Based on the comments for PyTorh's scaled_mm method here

Is this really rowwise scaling in PyTorch? Please check here. For rowwise scaling, the scale_a should of Mx1 and scale_b should be 1xN. Further, I don't think rowwise scaling needs any special feature from CUTLASS-side. You should be able to use this EVT construction to obtain rowwise scaling GEMM on Ada Lovelace. Let us know if it works for you on Ada Lovelace.

cc: @drisspg

drisspg · 2024-11-13T14:35:11Z

So we do have the RowwiseScaled cutlass template here: https://github.com/pytorch/pytorch/blob/a8a1e58e24ab1b9a64c6c3be4adc5919a267b56b/aten/src/ATen/native/cuda/RowwiseScaledMM.cu#L172
it is based off of the one from fbgemm but w/ some tweaks for increased performance. I think the real issue is that this template is only stampped out for sm90: https://github.com/pytorch/pytorch/blob/a8a1e58e24ab1b9a64c6c3be4adc5919a267b56b/aten/src/ATen/native/cuda/RowwiseScaledMM.cu#L172

We would accept a PR to also create a sm89 specialization

jackkosaian · 2024-11-13T16:54:38Z

Is this really rowwise scaling in PyTorch?

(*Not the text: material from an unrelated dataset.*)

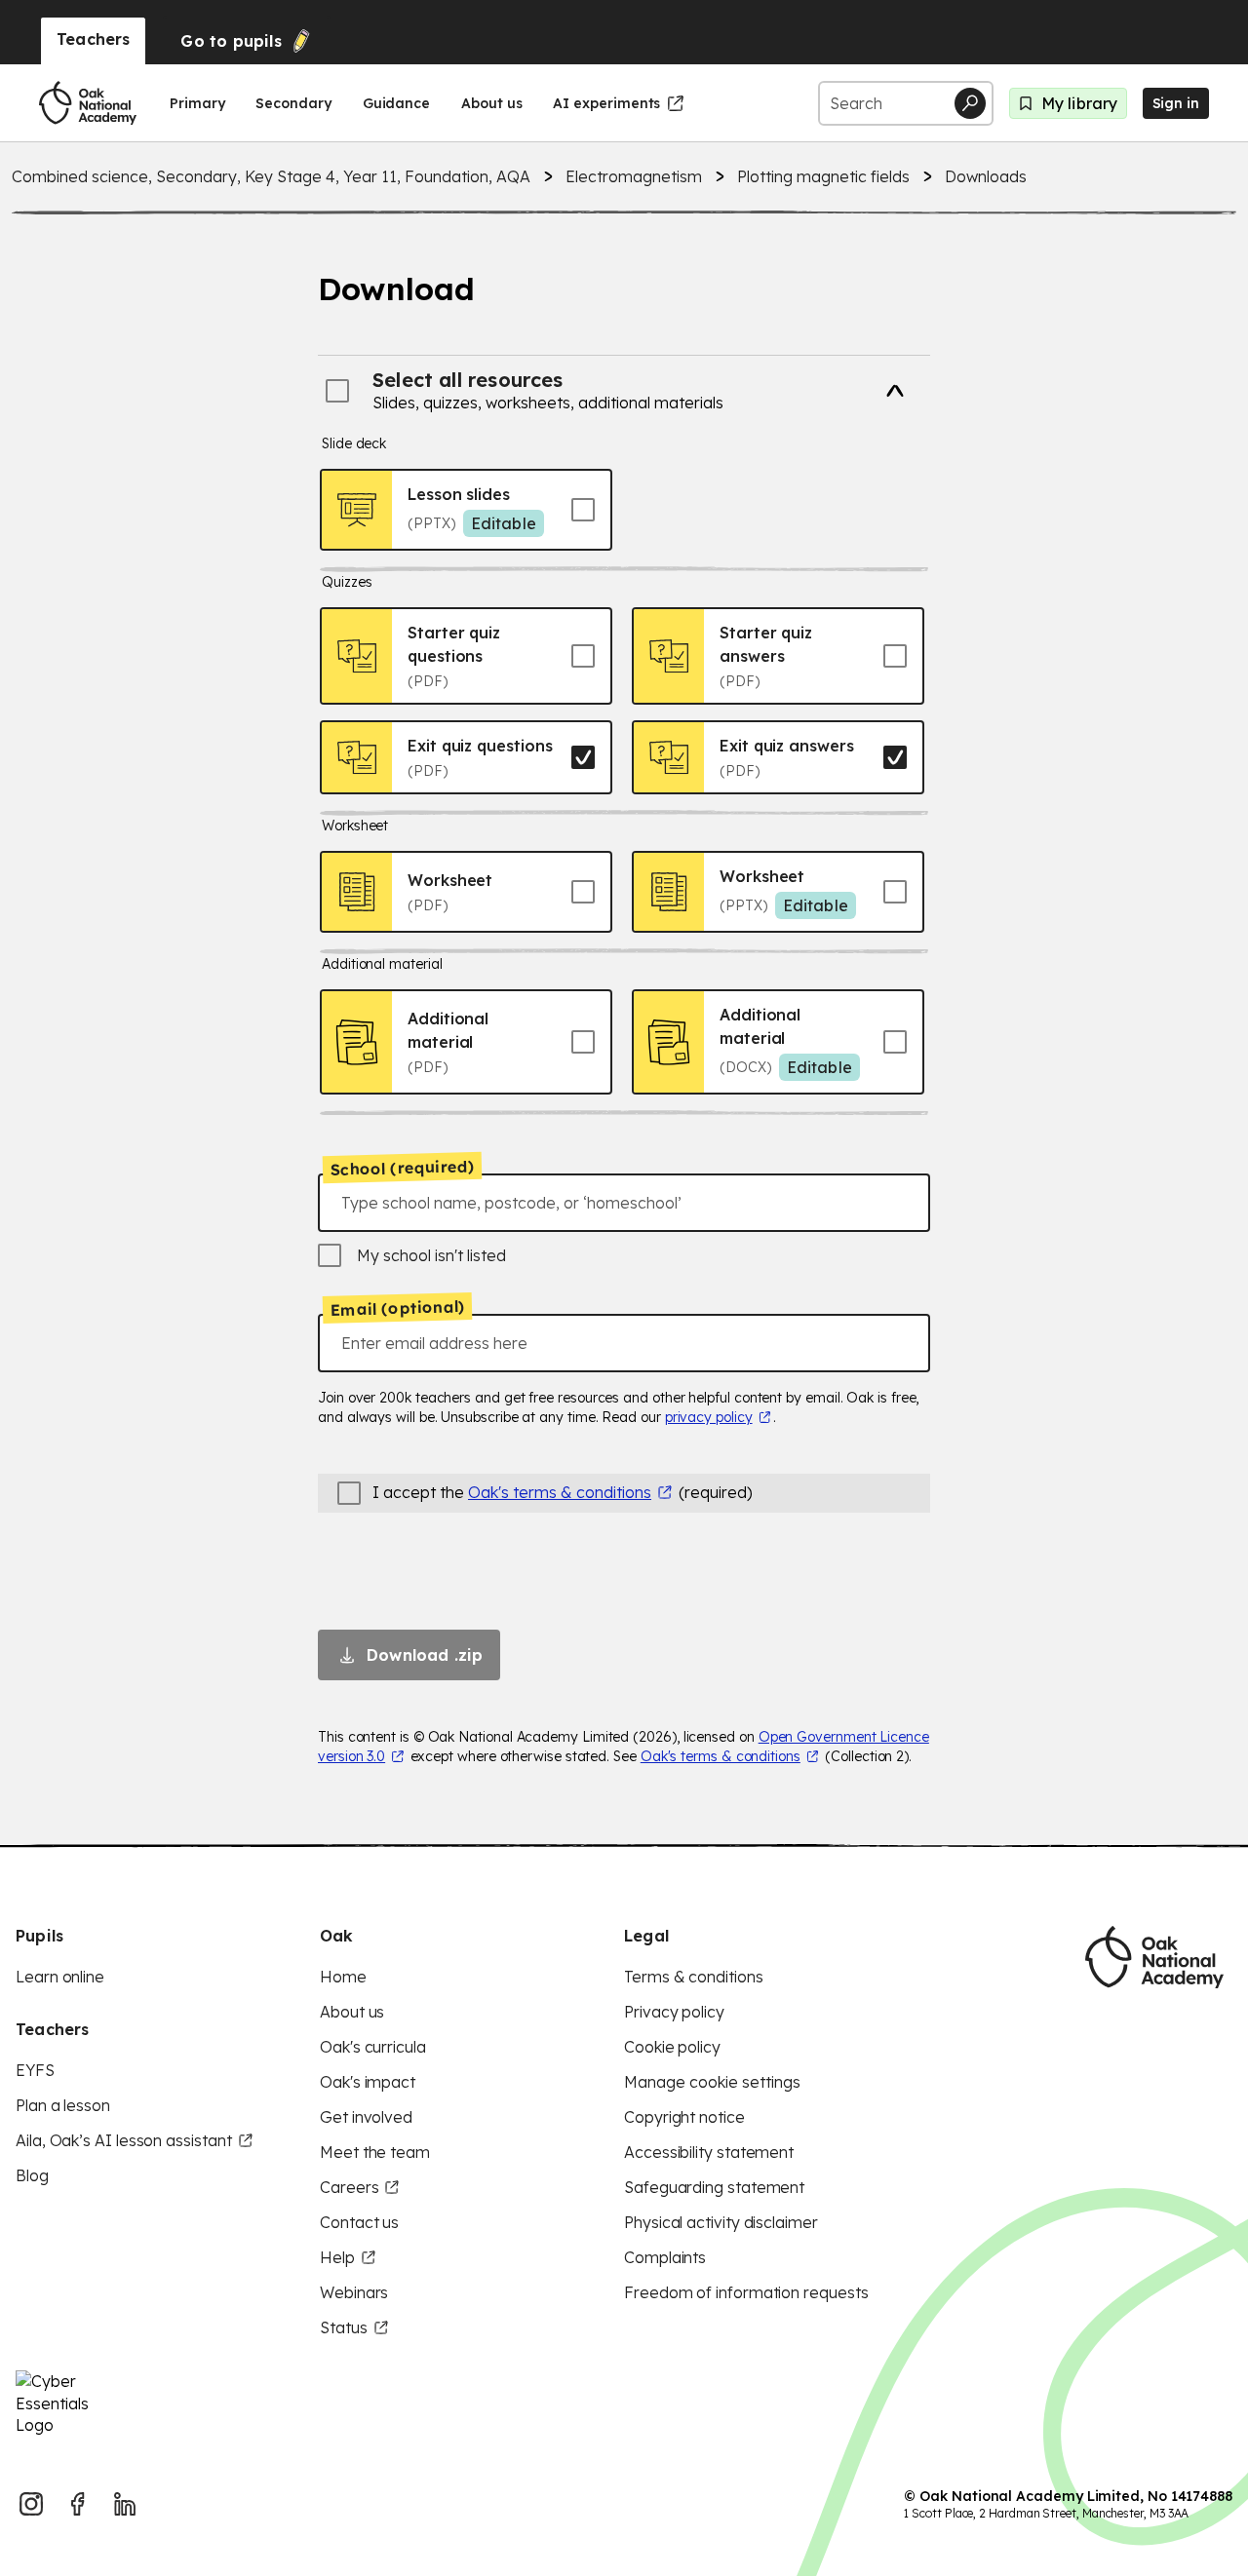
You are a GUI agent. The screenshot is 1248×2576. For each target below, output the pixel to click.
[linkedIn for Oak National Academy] (124, 2503)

I was looking at scaled_mm based on the API used in the linked PyTorch issue (pytorch/pytorch#130359). I agree that it does not appear to be row-wise scaling.

@vgoklani , can you please clarify whether you are interested in row-wise scaling or the calculation computed by torch._scaled_mm?

vgoklani · 2024-11-13T18:25:29Z

Thanks @jackkosaian we are looking for row-wise scaling

jackkosaian · 2024-11-14T22:38:06Z

I modified CUTLASS Python's example 4 (EVT) to generate a GEMM with row-wise scaling. Here's a Python script that does so:

import torch
import cutlass
from cutlass.epilogue import relu
from cutlass import Tensor as FakeTensor
from cutlass.utils.profiler import CUDAEventProfiler

# This controls whether ther C++ GEMM declaration will be printed at each step. Set to `false` to
# omit this information.
print_module = True

# The Epilogue Visitor feature currently only works for SM80 and 90
from cutlass.backend.utils.device import device_cc
if device_cc() not in [80, 89, 90]:
    import sys
    sys.exit()

m = 32
n = m
k = 32

type_A = torch.float16
type_B = torch.float16
type_C = torch.float16
type_D = torch.float16

torch.manual_seed(2023)
scope_min = -4
scope_max = 4
tensor_A = torch.ceil(torch.empty(size=(m, k), dtype=type_A, device="cuda").uniform_(scope_min, scope_max))
tensor_B = torch.ceil(torch.empty(size=(k, n), dtype=type_B, device="cuda").uniform_(scope_min, scope_max))
tensor_C = torch.ceil(torch.empty(size=(m, n), dtype=type_C, device="cuda").uniform_(scope_min, scope_max))
tensor_D = torch.zeros_like(tensor_C)
tensor_A = torch.ones((m,k),device="cuda",dtype=type_A)
tensor_B = torch.eye(m,device="cuda",dtype=type_B)
tensor_C = torch.zeros_like(tensor_D)

plan = cutlass.op.Gemm(element=torch.float16, layout=cutlass.LayoutType.RowMajor, element_accumulator=torch.float32)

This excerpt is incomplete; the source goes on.